Exercise brief:
Please find all lines in the data that hold the string "computer" and copy them.

Information supplied:
•••••

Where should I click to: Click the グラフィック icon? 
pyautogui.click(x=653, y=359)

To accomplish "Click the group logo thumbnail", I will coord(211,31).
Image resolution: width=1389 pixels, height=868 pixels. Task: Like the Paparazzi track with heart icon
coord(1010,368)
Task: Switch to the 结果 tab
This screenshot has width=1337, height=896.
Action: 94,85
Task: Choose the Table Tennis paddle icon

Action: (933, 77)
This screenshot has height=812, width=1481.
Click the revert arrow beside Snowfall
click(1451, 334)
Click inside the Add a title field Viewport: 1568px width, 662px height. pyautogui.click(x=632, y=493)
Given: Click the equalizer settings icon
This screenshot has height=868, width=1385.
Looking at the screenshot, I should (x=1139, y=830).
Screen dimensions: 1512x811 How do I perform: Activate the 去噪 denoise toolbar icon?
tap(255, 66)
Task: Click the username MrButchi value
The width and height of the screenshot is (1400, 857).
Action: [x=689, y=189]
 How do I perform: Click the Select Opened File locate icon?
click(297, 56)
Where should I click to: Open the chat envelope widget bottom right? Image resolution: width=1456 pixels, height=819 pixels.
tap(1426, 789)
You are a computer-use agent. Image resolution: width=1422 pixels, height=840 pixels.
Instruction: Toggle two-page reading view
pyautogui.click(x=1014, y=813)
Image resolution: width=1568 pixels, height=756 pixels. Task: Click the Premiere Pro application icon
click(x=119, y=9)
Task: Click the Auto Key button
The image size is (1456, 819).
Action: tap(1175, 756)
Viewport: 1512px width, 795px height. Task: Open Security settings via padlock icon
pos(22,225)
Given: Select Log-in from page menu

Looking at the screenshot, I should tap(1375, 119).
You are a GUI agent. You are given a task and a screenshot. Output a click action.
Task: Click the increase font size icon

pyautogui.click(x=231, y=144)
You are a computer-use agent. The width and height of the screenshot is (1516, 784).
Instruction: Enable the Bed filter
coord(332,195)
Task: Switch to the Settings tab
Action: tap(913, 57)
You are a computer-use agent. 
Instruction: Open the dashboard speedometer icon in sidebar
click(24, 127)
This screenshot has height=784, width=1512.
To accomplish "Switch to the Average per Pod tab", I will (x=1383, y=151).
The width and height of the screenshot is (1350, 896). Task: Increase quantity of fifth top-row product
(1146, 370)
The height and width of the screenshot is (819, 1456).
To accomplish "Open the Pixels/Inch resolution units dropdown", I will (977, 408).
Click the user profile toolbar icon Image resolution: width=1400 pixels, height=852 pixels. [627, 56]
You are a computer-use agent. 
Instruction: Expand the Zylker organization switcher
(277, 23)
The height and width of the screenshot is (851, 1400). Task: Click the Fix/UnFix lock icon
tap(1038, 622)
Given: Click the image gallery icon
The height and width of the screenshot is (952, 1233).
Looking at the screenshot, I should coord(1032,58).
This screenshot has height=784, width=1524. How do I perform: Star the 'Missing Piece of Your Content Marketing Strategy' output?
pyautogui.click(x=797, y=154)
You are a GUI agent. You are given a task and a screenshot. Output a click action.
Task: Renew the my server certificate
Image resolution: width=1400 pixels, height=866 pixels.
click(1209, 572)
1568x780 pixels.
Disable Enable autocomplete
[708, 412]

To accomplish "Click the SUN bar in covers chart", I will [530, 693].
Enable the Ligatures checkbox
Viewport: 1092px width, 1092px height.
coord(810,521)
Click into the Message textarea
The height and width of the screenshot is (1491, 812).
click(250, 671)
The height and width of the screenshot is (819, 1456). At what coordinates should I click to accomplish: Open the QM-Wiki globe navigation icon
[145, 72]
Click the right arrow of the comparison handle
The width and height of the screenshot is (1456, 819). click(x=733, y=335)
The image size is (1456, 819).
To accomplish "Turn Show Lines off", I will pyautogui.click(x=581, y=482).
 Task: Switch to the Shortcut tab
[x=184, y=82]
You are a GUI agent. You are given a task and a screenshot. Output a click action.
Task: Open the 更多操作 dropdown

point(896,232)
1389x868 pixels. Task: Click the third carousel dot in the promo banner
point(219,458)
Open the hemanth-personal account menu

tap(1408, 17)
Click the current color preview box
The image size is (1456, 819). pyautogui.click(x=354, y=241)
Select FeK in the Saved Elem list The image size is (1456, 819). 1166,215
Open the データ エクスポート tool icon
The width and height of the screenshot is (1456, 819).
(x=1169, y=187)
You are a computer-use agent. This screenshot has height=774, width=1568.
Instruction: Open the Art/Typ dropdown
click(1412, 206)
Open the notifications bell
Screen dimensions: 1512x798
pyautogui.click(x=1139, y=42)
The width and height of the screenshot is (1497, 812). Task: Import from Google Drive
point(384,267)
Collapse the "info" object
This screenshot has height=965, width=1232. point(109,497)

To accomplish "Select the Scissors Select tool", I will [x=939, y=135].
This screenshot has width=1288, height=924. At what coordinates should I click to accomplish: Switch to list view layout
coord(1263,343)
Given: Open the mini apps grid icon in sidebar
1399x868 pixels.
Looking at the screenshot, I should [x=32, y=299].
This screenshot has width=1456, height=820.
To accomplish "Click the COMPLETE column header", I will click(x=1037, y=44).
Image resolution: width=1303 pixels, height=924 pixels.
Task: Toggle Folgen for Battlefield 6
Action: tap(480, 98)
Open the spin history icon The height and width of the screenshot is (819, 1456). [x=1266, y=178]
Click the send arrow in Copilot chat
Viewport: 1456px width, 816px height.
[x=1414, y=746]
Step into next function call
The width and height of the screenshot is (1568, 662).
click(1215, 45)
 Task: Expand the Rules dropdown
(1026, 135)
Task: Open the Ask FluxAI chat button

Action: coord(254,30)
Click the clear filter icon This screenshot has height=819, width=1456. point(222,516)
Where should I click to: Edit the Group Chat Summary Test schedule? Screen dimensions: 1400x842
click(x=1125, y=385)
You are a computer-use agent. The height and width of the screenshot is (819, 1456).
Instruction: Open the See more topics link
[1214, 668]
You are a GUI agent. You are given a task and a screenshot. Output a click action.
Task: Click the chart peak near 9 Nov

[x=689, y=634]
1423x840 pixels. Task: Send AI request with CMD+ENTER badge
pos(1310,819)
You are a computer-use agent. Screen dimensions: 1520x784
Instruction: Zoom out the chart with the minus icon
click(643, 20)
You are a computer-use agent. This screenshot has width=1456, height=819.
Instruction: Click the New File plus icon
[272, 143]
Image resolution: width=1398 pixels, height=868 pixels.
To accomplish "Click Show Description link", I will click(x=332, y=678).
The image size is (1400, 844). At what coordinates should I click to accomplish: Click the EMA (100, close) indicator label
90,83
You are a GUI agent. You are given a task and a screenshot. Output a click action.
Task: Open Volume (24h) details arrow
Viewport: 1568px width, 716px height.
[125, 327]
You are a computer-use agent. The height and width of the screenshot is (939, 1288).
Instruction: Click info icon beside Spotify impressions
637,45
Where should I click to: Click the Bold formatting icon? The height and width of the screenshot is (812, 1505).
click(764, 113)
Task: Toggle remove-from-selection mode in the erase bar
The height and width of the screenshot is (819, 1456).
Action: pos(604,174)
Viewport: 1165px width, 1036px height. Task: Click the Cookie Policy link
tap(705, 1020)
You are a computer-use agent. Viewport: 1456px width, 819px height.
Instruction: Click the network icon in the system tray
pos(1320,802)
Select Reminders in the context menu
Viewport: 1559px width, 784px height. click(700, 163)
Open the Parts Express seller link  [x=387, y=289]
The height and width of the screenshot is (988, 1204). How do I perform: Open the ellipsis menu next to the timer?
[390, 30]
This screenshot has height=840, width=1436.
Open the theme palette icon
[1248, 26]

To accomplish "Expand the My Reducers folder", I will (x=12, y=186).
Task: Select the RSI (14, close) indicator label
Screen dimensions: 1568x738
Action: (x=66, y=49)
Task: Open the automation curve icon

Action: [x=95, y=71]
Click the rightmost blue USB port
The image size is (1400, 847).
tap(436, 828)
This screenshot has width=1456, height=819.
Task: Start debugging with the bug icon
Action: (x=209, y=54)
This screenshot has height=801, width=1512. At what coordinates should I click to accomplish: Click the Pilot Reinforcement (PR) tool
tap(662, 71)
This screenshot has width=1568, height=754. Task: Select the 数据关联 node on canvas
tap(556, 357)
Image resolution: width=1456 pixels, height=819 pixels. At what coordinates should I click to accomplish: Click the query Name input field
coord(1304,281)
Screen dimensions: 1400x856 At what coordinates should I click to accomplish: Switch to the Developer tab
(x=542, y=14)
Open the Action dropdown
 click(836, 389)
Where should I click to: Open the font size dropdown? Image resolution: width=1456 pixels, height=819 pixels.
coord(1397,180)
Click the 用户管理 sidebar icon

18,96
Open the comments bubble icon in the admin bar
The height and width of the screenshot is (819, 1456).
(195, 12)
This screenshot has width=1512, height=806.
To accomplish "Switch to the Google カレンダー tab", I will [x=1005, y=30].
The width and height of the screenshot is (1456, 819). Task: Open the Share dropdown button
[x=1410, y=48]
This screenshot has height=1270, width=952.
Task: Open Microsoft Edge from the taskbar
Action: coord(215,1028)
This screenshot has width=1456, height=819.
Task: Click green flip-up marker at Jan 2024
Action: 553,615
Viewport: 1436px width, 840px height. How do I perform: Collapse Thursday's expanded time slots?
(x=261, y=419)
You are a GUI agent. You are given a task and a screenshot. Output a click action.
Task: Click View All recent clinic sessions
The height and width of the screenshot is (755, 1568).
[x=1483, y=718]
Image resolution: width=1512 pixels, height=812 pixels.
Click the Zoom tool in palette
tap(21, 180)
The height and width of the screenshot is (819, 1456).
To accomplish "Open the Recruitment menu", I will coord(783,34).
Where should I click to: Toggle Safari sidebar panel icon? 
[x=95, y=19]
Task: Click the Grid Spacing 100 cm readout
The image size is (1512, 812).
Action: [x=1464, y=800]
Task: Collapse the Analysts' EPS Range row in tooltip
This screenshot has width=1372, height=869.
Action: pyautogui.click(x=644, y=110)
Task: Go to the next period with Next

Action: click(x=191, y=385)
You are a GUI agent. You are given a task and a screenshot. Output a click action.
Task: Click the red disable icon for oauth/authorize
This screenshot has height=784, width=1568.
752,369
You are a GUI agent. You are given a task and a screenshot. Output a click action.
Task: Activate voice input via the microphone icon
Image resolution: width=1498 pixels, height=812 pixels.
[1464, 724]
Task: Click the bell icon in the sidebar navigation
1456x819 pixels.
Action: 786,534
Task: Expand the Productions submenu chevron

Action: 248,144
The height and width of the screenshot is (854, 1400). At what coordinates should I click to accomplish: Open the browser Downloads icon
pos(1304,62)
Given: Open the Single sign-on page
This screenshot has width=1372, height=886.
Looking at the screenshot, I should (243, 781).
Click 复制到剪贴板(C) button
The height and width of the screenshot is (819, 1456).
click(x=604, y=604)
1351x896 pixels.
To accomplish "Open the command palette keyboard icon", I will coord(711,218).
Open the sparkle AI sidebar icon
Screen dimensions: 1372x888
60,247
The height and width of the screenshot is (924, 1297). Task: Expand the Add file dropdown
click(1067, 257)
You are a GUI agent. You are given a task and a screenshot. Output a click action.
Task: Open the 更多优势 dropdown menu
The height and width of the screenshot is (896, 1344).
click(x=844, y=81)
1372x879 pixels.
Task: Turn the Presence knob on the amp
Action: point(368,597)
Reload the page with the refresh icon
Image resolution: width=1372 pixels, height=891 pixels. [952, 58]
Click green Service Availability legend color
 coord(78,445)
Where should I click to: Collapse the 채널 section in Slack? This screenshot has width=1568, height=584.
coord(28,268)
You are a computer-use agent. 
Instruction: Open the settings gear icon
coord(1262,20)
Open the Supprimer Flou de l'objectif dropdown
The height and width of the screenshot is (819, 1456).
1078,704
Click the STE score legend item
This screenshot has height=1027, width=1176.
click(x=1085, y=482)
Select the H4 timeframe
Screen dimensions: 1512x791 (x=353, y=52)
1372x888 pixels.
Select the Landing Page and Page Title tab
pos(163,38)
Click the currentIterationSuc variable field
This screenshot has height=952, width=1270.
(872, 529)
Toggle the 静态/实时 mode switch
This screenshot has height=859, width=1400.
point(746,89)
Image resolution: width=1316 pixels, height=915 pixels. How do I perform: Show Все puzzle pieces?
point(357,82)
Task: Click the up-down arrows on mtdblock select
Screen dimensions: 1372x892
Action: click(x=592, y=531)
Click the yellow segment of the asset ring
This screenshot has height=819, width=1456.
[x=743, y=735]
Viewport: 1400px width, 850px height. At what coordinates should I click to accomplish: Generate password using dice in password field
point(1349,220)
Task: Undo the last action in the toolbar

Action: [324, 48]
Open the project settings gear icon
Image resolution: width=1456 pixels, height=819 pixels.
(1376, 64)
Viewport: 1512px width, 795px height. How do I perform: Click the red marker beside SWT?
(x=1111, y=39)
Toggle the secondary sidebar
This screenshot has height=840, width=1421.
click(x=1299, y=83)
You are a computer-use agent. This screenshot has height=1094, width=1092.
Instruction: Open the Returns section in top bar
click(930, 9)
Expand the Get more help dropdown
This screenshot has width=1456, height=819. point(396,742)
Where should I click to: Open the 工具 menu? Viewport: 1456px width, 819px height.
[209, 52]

•••••

Output below:
You are a computer-use agent. Image resolution: width=1422 pixels, height=840 pixels.
You are a computer-use agent. The width and height of the screenshot is (1516, 784).
You are a computer-use agent. 
You are a computer-use agent. 
You are a computer-use agent. This screenshot has height=774, width=1568.
You are a computer-use agent. The height and width of the screenshot is (819, 1456).
You are a computer-use agent. Screen dimensions: 1520x784
You are a computer-use agent. This screenshot has width=1456, height=819.
You are a computer-use agent. The height and width of the screenshot is (939, 1288).
You are a computer-use agent. Viewport: 1456px width, 819px height.
You are a computer-use agent. 
You are a computer-use agent. This screenshot has height=1094, width=1092.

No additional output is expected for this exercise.